# Task
Could you please retype all of the records exactly, skipping any pictures?

Saved data entries:
- - -

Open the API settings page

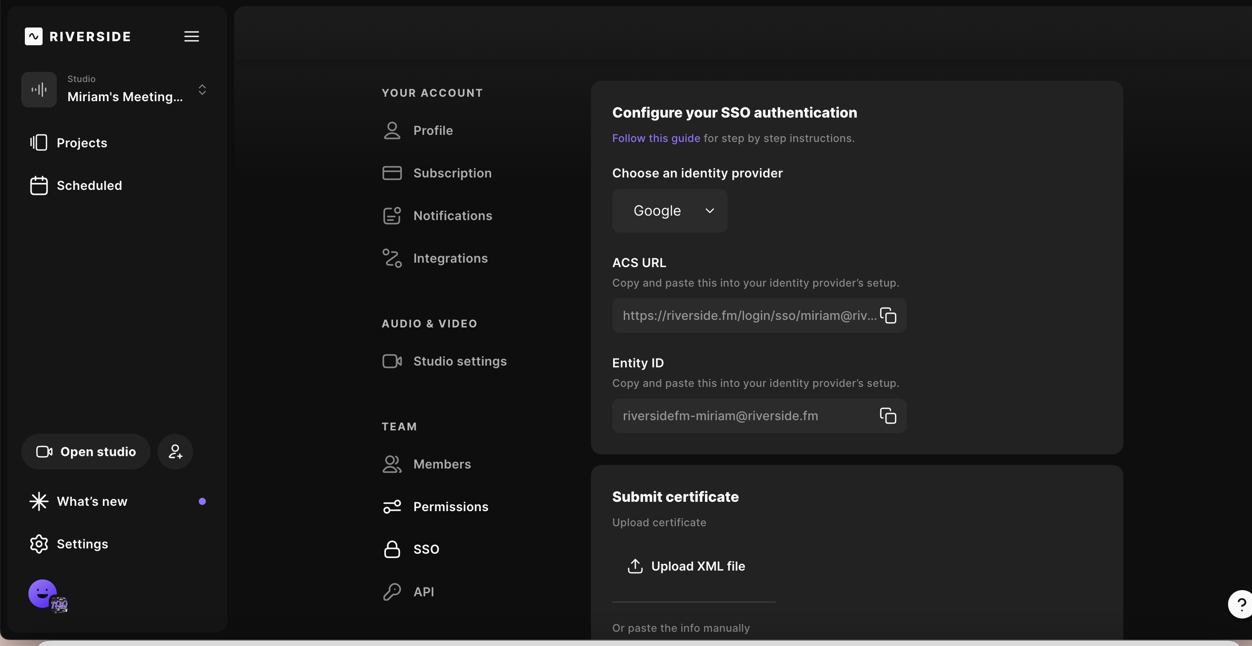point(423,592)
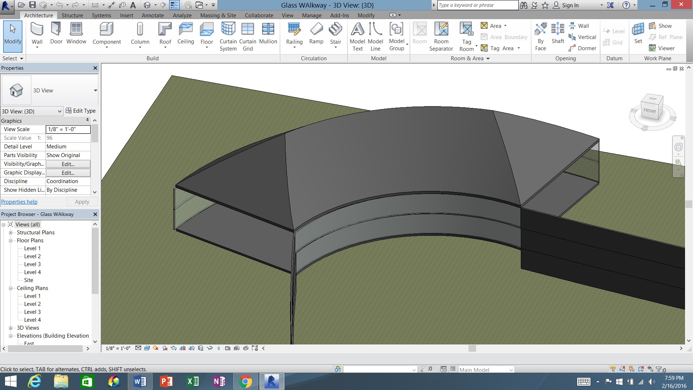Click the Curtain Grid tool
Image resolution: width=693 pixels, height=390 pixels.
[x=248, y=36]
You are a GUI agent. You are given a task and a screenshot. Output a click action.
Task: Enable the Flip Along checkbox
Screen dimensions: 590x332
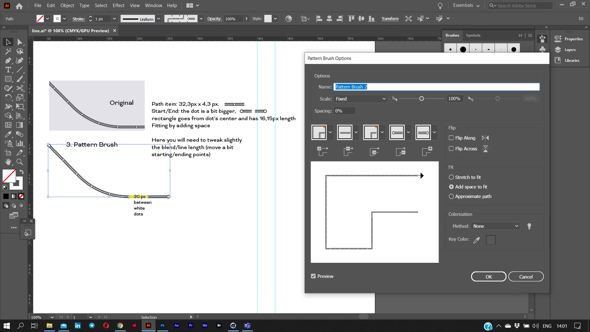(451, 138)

- - -

# Answer to this exercise
Open the API settings page

point(423,592)
Click the Curtain Grid tool
Image resolution: width=693 pixels, height=390 pixels.
[x=248, y=36]
You are a GUI agent. You are given a task and a screenshot. Output a click action.
Task: Enable the Flip Along checkbox
Screen dimensions: 590x332
(451, 138)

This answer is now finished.